Preslee Faith and Kylee Hope Wells were born Oct. 25 and are joined at the liver and rib cage, said David Tuggle, a pediatric surgeon who will be involved in the separation.

"They are very cute and they hold each other," Tuggle said Tuesday of the twins.

The twins' parents are 21-year-old Kyle Wells and 20-year-old Stevie Stewart of Calumet. Both have a history of twins in their families.

Stewart, a member of the Cheyenne River Sioux tribe, said the girls already are developing personalities. For example, Kylee "is laid back and sleeps through anything, even her sister crying," Stewart said.

"I can't wait to take them home."

Tuggle said the twins, who weighed a combined 8 pounds, 7 ounces at birth, appear to have separate hearts, but doctors want to learn if the girls share blood vessels around their hearts before performing the separation.

"The thing about conjoined twins is that there is always something you don't know exactly about them," Tuggle said.

Tuggle said conjoined twins are rare and occur in about 1 in 600,000 births in Oklahoma. He said the condition happens soon after conception because of an error in cell division and is random.

Doctors learned of the twins' tissue connection during a routine ultrasound exam done when Stewart was 20 weeks pregnant. The babies were born at 34 weeks via Caesarean section.

Since birth, they have remained in an intensive care unit at the University of Oklahoma Medical Center, where they have been "on and off" breathing machines, said Kris Sekar, a neonatal doctor who has been overseeing their care.

"They have great days and off days, but we have done very well," Sekar said.

Stewart, who wept at times while speaking with reporters, said she is allowed to hold her babies whenever she wants and changes their diapers, but allows nurses to dress the twins.

Stewart's mother, Marla Longbrake, said her daughter has handled the stressful situation well.

"It was a shock, but she and the father didn't question it," Longbrake said of learning of the twins' condition. "They're just happy, beautiful little girls."

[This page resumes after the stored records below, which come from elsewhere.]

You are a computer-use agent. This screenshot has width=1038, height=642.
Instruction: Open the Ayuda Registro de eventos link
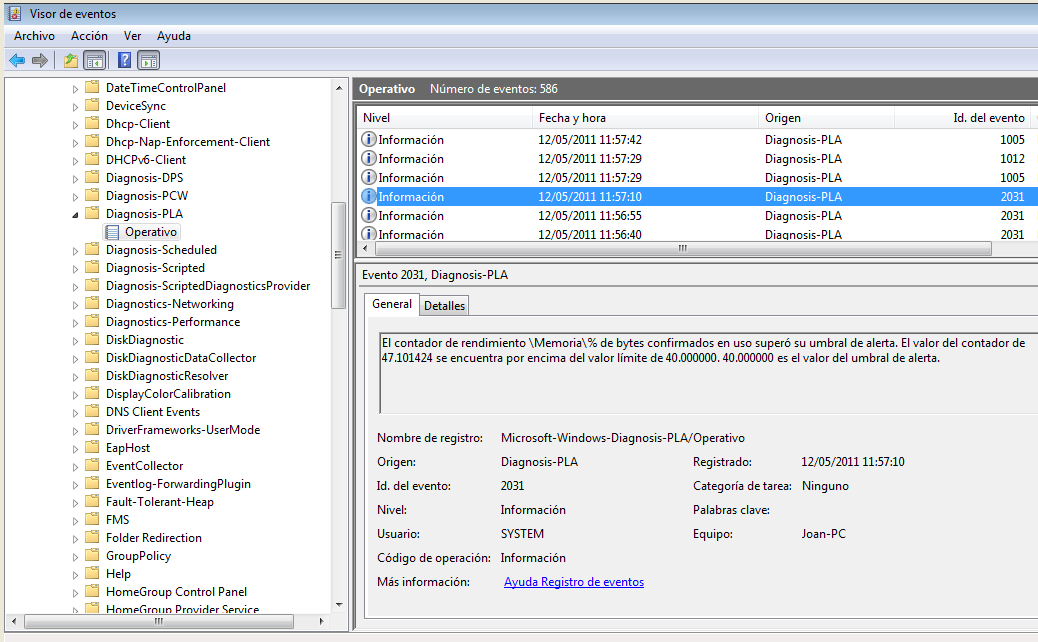[x=573, y=582]
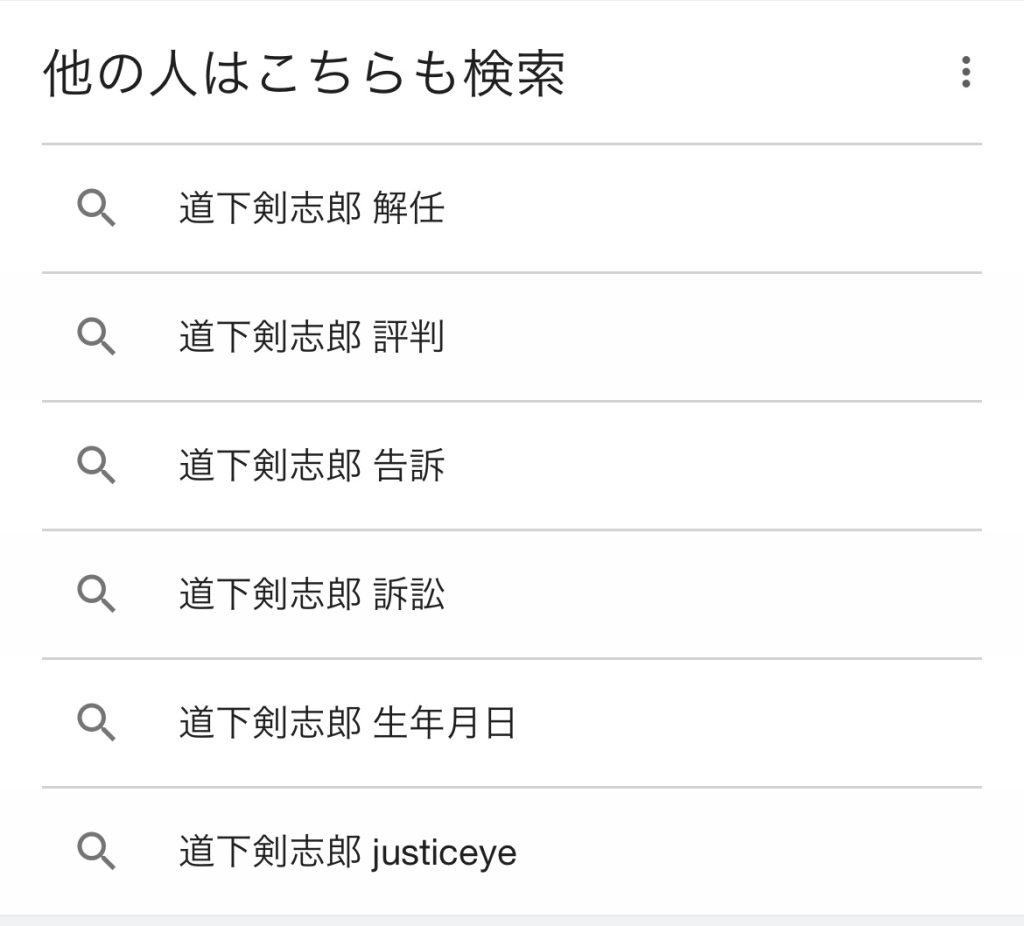Click search icon beside 道下剣志郎 解任
This screenshot has width=1024, height=926.
(x=96, y=209)
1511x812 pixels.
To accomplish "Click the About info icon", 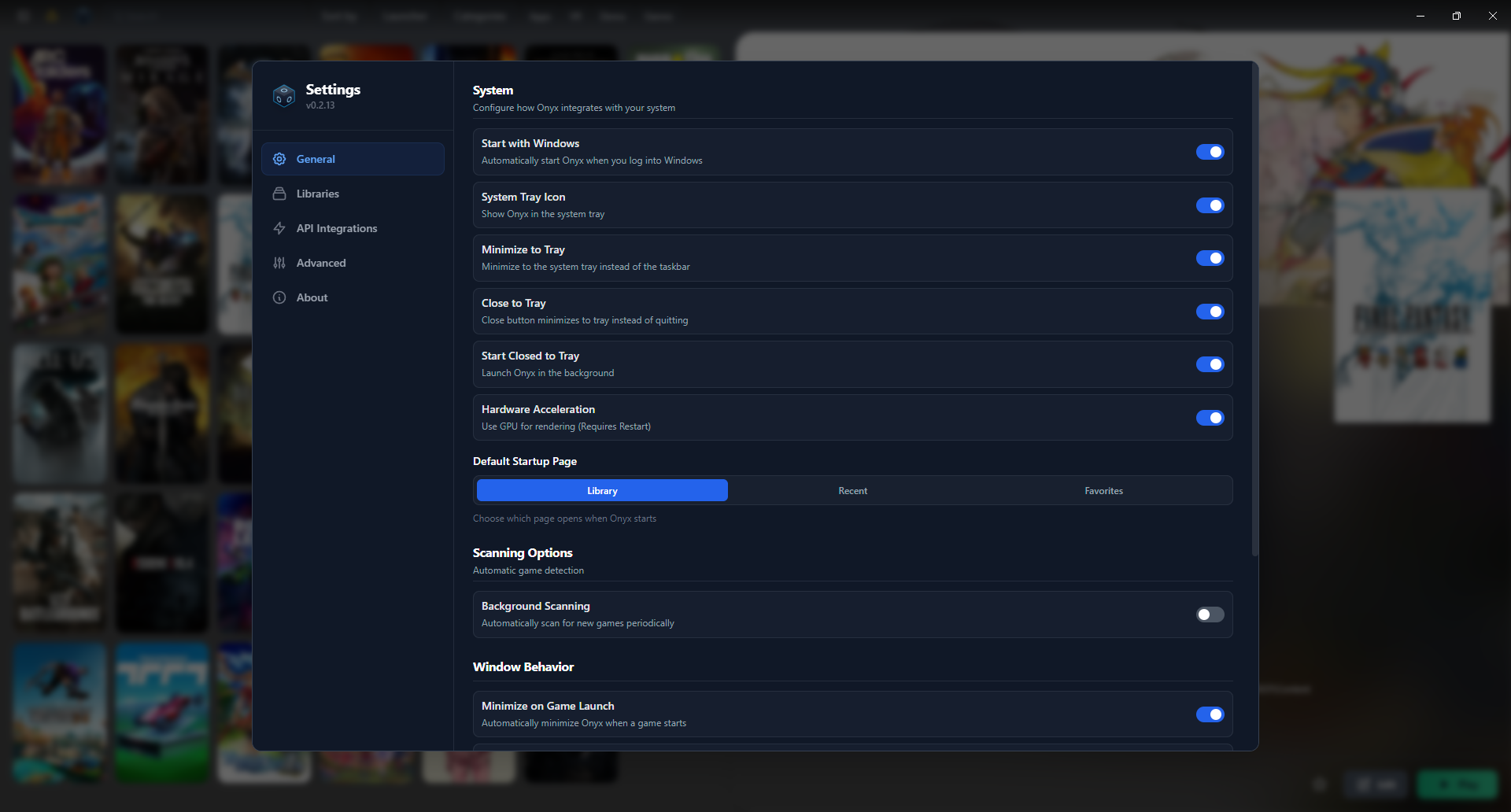I will click(x=279, y=297).
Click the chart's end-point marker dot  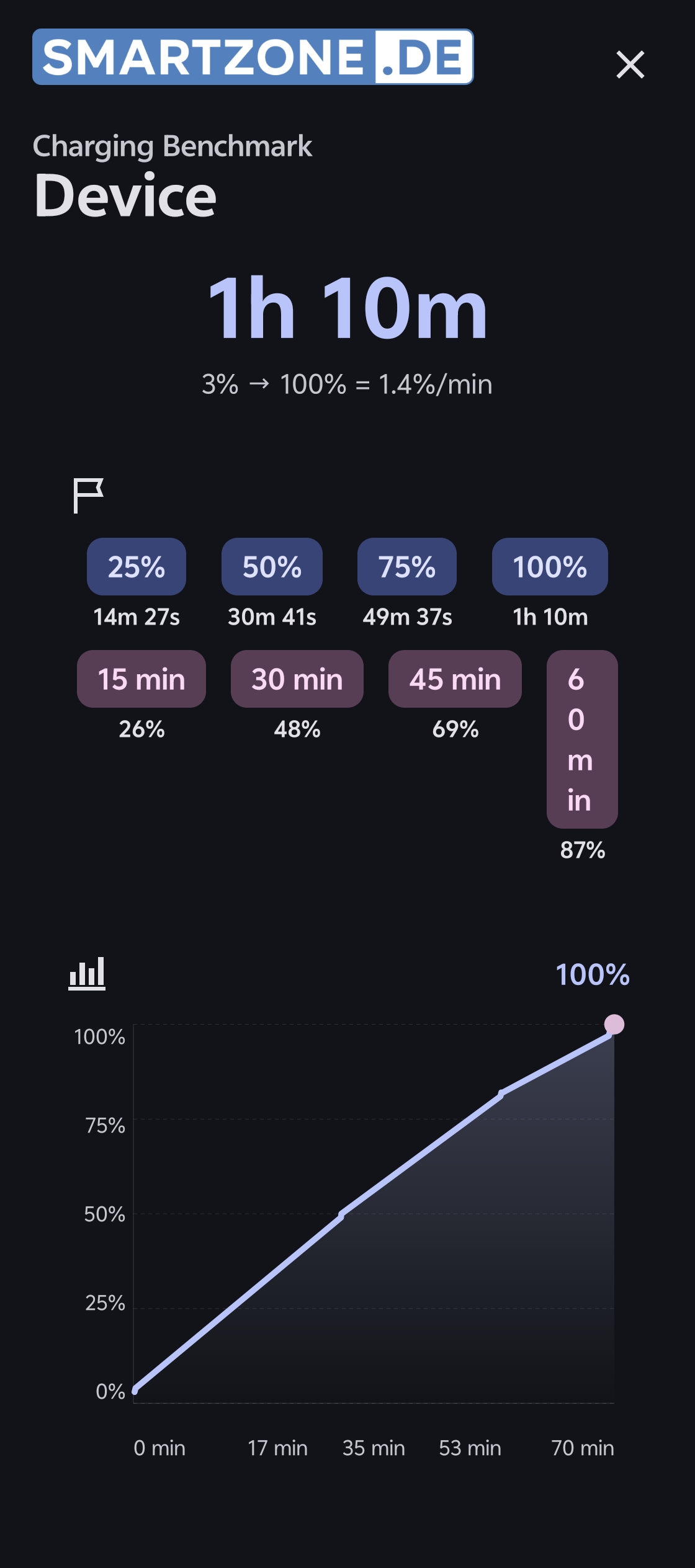(x=614, y=1024)
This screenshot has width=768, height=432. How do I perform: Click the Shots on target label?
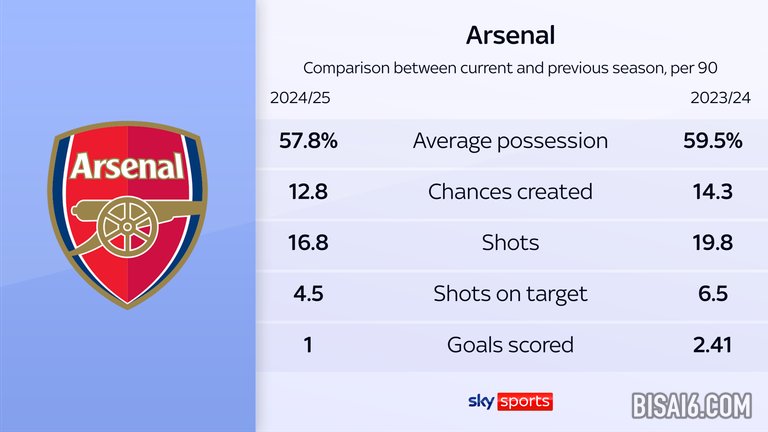point(510,294)
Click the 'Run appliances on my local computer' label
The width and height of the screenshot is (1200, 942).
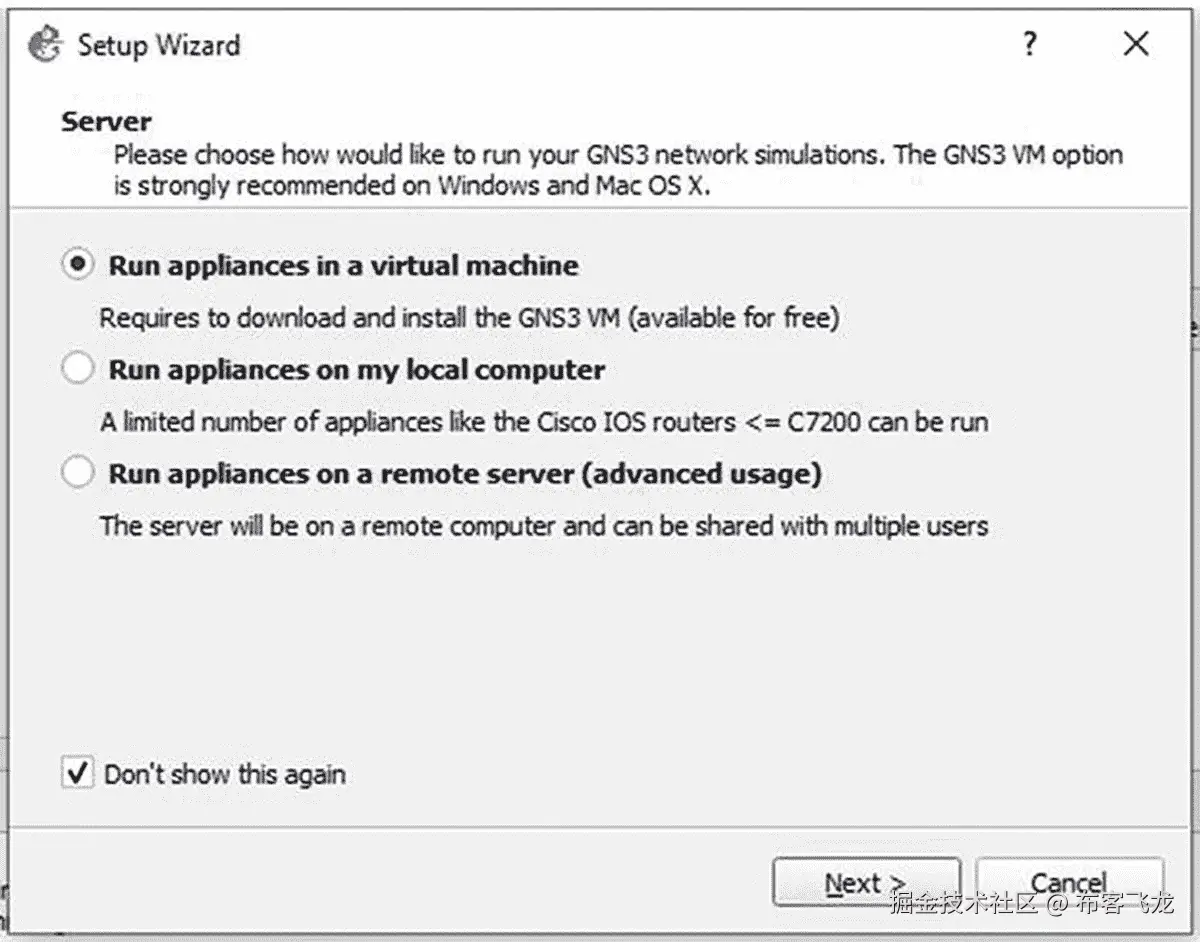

Tuggle said he has "no idea" how long the surgery might last or when it might take place, because the twins need to grow bigger and stronger first. He said it would be good for the surgery to occur before the twins are eight to nine months old, to help with their psychological development.

Tuggle participated in the last surgical separation of conjoined twins at OU Medical Center, which occurred in 1986. Those twins, Faith and Hope Cox, are healthy and now in their 20s.

Stewart said she has spoken with Natalie Cox, the mother of the Cox twins.

"It is nice to be able to talk to someone who's been through this," she said. "She said if I ever need anything to call her."